“This is a great way to create shapes around which we can pattern soft materials or grow cells and tissue, then the scaffold dissolves away,” said Rohit Bhargava, a professor of bioengineering and director of the Cancer Center at Illinois, in a press release. “For example, one possible application is to grow tissue or study tumors in the lab. Cell cultures are usually done on flat dishes. That gives us some characteristics of the cells, but it’s not a very dynamic way to look at how a system actually functions in the body. In the body, there are well-defined shapes, and shape and function are very closely related.”
The nozzle for the printer is free-form, meaning that it moves through space. As the isomalt is printed, the melted material begins to harden and leave a sturdy structure behind.
There have been other examples of sugar printing in the past, according to the researchers. The problem with those methods is that the sugar starts to burn or crystallize. The University of Illinois researchers found that the sugar alcohol isomalt is less prone to burning or crystallization.
The team built a printer that had the right combination of mechanical details to print stable isomalt structures, which means the right temperature, pressure to extrude it from the nozzle, diameter of the nozzle and speed to move it so it prints smoothly but can still harden.

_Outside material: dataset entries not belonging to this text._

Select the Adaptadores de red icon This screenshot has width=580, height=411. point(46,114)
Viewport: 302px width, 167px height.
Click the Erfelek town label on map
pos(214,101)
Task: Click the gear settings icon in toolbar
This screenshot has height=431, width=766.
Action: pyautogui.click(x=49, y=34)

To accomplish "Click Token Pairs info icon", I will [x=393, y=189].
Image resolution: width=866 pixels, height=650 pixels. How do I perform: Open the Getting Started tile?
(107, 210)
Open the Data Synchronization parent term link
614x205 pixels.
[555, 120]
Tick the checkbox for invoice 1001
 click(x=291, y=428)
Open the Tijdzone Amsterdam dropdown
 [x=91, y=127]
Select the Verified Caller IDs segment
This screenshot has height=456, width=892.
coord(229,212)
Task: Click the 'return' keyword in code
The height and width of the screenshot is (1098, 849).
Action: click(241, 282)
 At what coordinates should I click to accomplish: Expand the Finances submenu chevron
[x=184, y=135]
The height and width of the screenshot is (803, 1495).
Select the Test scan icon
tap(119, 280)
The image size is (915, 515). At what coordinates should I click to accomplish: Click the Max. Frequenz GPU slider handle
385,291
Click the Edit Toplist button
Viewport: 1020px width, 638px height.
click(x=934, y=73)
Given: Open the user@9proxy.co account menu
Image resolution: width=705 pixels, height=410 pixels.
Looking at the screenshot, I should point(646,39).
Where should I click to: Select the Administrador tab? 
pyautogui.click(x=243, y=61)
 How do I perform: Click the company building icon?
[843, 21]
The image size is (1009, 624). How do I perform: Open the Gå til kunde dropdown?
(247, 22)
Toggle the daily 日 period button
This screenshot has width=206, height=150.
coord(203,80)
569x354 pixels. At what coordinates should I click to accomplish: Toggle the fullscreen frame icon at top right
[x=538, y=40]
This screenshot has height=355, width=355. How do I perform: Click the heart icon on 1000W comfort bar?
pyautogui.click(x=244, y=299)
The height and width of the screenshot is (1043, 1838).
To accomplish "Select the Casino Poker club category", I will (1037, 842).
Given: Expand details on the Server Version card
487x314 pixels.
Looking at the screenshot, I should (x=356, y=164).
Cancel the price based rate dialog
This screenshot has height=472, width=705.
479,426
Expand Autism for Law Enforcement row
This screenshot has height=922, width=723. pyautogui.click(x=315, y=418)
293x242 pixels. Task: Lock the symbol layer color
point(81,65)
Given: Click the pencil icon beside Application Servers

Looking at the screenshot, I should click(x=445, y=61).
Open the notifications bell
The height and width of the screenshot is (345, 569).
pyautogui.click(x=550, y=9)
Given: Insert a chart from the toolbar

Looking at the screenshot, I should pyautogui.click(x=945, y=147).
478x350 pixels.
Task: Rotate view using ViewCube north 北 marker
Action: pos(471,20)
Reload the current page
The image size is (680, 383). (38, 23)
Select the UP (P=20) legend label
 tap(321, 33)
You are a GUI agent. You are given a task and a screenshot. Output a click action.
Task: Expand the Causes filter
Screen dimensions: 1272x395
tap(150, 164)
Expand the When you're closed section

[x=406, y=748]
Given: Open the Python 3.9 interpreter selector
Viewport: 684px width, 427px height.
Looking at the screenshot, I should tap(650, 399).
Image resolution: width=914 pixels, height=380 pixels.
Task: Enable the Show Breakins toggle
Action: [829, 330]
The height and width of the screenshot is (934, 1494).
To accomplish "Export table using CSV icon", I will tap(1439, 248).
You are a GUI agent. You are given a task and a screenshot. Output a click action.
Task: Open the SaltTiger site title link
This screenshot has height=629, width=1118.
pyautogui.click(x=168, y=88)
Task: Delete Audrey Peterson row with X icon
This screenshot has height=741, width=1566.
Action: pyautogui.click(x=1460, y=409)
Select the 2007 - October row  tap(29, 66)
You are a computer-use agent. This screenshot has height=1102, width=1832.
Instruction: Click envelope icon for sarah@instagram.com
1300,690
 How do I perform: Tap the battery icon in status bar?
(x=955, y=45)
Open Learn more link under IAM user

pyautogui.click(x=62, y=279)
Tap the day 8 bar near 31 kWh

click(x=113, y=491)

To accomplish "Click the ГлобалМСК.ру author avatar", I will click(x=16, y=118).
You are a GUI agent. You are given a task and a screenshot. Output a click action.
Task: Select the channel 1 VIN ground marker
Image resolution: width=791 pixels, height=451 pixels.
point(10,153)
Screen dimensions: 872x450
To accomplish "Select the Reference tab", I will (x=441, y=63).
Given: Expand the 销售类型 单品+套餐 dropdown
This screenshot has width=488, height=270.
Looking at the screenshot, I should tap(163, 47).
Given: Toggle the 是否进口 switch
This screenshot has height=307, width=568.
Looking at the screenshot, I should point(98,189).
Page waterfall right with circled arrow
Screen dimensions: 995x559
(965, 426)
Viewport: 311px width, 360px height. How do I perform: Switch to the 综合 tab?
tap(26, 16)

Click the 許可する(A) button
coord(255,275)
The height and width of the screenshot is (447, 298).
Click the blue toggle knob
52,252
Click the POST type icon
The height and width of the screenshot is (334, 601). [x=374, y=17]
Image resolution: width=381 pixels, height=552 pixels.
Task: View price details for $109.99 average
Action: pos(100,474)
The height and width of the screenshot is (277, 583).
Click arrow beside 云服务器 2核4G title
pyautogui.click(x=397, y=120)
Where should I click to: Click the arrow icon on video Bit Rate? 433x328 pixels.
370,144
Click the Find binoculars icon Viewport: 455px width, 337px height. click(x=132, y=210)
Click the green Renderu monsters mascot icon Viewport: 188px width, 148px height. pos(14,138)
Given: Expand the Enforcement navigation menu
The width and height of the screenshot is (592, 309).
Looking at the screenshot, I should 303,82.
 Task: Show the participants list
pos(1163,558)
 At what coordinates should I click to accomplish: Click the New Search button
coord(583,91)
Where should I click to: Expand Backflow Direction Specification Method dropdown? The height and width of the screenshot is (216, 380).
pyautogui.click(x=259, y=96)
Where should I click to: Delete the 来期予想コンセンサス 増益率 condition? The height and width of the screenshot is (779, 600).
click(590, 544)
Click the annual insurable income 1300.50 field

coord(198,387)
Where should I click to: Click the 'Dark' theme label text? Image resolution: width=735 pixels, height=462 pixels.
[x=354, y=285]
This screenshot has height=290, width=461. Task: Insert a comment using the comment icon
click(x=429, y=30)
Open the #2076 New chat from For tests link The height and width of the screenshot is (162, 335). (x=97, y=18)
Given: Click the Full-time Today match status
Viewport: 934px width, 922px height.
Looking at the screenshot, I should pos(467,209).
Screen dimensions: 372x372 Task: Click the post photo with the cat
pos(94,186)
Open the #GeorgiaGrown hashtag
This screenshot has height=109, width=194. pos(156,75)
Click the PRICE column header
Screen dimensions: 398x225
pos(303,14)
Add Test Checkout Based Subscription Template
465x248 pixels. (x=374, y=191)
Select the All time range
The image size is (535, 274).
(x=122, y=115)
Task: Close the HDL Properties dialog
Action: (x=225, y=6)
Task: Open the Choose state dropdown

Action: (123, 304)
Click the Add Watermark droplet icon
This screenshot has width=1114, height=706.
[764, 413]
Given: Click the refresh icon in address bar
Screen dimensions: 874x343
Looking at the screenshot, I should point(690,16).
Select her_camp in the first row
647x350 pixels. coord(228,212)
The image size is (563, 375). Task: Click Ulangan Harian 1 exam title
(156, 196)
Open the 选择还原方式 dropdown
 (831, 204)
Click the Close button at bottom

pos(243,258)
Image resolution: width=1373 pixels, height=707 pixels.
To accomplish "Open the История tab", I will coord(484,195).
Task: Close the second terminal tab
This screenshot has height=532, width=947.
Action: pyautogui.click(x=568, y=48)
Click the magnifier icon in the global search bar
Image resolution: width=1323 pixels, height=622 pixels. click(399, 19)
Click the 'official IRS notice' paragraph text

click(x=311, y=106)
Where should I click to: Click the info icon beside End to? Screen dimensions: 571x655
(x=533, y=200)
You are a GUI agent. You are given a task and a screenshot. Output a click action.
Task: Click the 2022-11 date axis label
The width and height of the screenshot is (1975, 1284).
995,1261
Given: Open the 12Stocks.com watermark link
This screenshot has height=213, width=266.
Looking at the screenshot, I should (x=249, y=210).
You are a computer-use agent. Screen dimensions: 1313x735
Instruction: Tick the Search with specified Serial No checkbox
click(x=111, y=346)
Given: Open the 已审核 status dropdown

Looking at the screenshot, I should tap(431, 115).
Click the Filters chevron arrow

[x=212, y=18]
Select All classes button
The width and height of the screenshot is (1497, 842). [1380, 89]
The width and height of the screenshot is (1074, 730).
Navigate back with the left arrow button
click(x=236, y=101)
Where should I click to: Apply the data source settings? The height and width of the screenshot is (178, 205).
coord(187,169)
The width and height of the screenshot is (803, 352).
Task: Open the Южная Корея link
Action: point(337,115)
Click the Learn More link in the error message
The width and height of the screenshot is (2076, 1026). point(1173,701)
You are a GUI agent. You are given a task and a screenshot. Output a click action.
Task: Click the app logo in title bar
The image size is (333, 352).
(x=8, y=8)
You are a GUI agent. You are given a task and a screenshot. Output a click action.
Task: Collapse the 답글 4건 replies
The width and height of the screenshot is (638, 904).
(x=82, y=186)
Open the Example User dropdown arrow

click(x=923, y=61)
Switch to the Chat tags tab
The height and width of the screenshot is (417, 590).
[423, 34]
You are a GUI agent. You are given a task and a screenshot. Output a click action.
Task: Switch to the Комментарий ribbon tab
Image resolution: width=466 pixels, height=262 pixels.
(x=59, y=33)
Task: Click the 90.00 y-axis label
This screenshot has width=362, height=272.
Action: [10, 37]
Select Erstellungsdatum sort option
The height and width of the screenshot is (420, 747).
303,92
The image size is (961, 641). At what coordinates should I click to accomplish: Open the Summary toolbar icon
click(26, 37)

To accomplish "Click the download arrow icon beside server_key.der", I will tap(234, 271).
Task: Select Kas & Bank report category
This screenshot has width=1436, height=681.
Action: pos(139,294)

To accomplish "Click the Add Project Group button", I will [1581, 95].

“After the materials and the mechanics, the third component was computer science,” Matthew Gelber, the first author on the study, said. “You have a design of a thing you want to make; how do you tell the printer to make it? How do you figure out the sequence to print all these intersecting filaments so it doesn’t collapse?”
The researchers then created an algorithm to help design scaffolds and map printing pathways.
When creating free-form structures with the isomalt material, the researchers say that thin tubes with circular cross-sections can be formed, which is not possible with polymer 3D printing. As the sugar dissolves, series of connected cylindrical tubes and tunnels are left and can be used like blood vessels to transport nutrients in tissue or create channels for microfluidic devices.
One other advantage of printing isomalt structures is the mechanical properties of each part of the structure can be precisely controlled by making slight changes in the printer parameters.
“For example, we printed a bunny. We could, in principle, change the mechanical properties of the tail of the bunny to be different from the back of the bunny, and yet be different from the ears,” Bhargava said. “This is very important biologically. In layer-by-layer printing, you have the same material and you’re depositing the same amount, so it’s very difficult to adjust the mechanical properties.”
The researchers have already begun using the scaffolds in a variety of microfluidic devices and cell cultures. They are currently working on developing a coating to control how quickly the scaffolds can dissolve.
“This printer is an example of engineering that has long-term implications for biological research,” Bhargava said. “This is fundamental engineering coming together with materials science and computer science to make a useful device for biomedical applications.”
The research was published in the journal Additive Manufacturing and was supported by the Backman Institute for Advanced Science and Technology.